ChatGPT is bad at following copyright law, researchers say

Patronus AI, which evaluates AI models for mistakes, said chatbots generated copyrighted content at a "high rate"

We may earn a commission from links on this page.
Sam Altman speaking in front of a screen showing Microsoft's Copyright Shield
OpenAI CEO Sam Altman speaks at OpenAI’s DevDay event on November 6, 2023.
Photo: Justin Sullivan (Getty Images)

As artists, writers, and other creators plead for AI regulation to protect their work and livelihoods — and chatbot makers OpenAI and Anthropic face copyright lawsuits from the likes of authors, the New York Times, and Universal Music Groupresearch published Wednesday found some of the top AI models available today generate “copyrighted content at an alarmingly high rate.”

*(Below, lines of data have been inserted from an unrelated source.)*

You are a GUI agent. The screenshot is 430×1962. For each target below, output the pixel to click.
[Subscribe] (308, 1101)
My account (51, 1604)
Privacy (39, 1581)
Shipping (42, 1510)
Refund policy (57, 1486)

Patronus AI, a startup co-founded by former Meta researchers and focused on evaluating and testing LLMs, which power popular chatbots, for mistakes, released its CopyrightCatcher tool Wednesday, which it called “our solution to detect potential copyright violations in LLMs.”

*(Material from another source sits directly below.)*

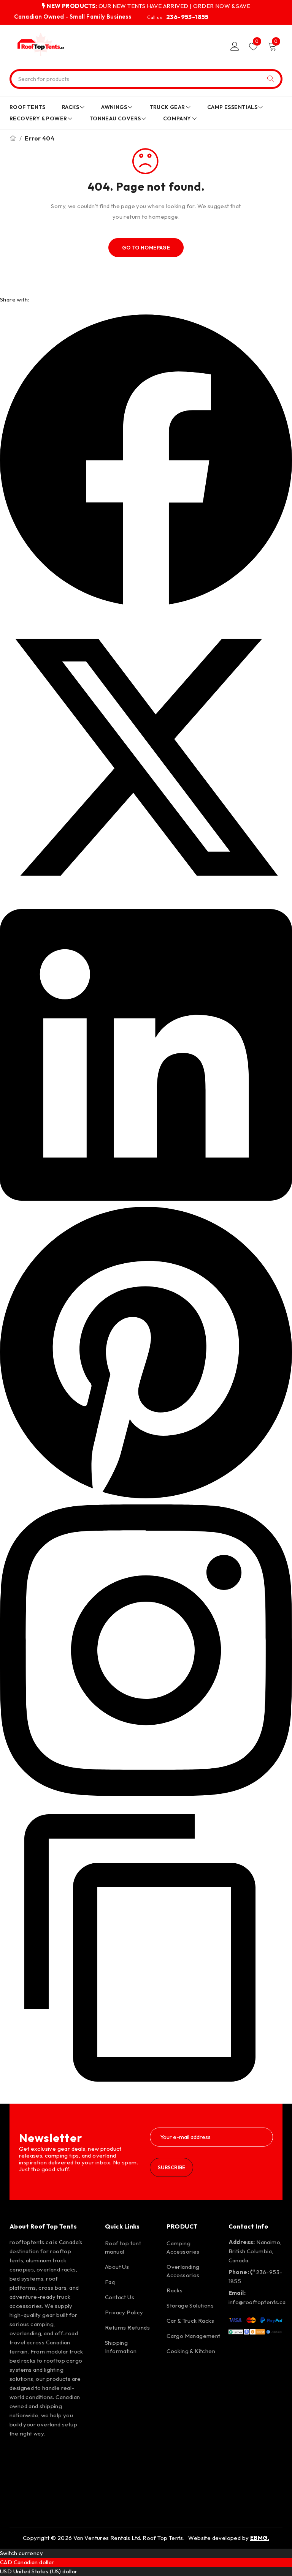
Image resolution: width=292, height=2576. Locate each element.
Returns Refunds (127, 2327)
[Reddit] (40, 2475)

The company evaluated four major AI models for copyright: OpenAI’s GPT-4, Anthropic’s Claude 2.1, Mistral’s Mixtral, and Meta’s Llama 2. Of the four models, two of which are open-source and two of which are closed-source, GPT-4, the most advanced version of ChatGPT, generated the most copyrighted content at 44%. Mixtral generated copyrighted content on 22% of the prompts, Llama 2 generated copyrighted content on 10% of the prompts, and Claude 2.1 generated copyrighted content on 8% of the prompts, according to the research.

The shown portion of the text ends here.